Last week was the final week for American Chronicles: The Art of Norman Rockwell at the Dayton Art Institute (DAI). The exhibition received rave reviews and had an area for visitors to have their pictures taken in front of a life-size Saturday Evening Post cover. Click here to see the photos. I am super bummed I missed it.
While checking out the photos (on DAI’s Flickr page) and thinking of the many iconic Saturday Evening Post covers Rockwell created, I started thinking about magazines covers in general.

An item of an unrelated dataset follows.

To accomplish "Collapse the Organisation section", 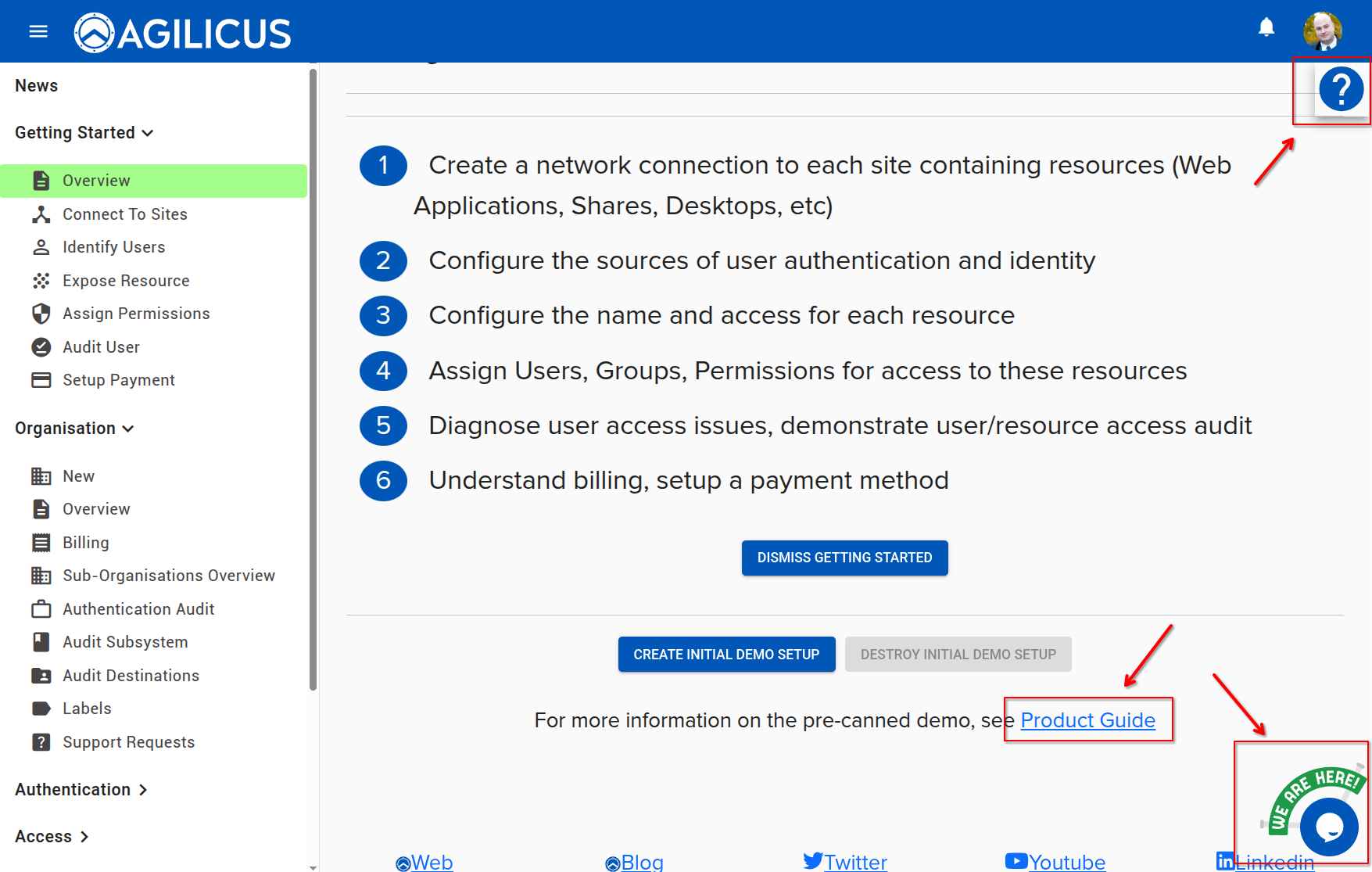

I subscribed to TIME and Newsweek (now The Daily Beast) as a teenager (I liked to stay up to date on current events) and can describe in great detail the covers that followed 9/11. Katina Solomon recently shared a post from her blog, Zen College Life, with me titled, “9 Historic Magazine Covers.”
Every once in a while…magazine editors give us something unforgettable with serious meaning. These covers not only draw you in, but stay with you for the rest of your life.

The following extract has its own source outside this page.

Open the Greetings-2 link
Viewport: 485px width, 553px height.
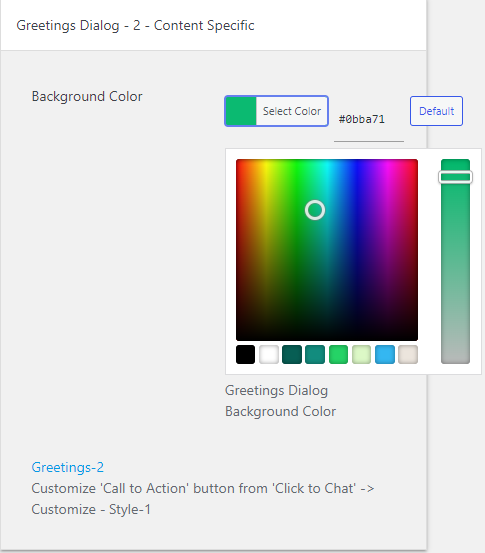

The post features the haunting glance of Sharbata Gula on National Geographic (1985), Muhammad Ali as St. Sebastian on Esquire (1968) and Life magazine’s “Life Before Birth” (1965), just to name a few.
Is there a magazine cover etched in your mind? Why did it make such an impact on you? What would you add to the list of “9 Historic Magazine Covers?”
My magazine covers are: TIME‘s Columbine cover (I went to a small town school, suddenly that wasn’t a comfort or guarantee of safety), TIME‘s 9/11 cover (I watched the events of the day unfold in my high school French class) and TIME‘s 2008 Person of the Year cover (“Why History Can’t Wait” article).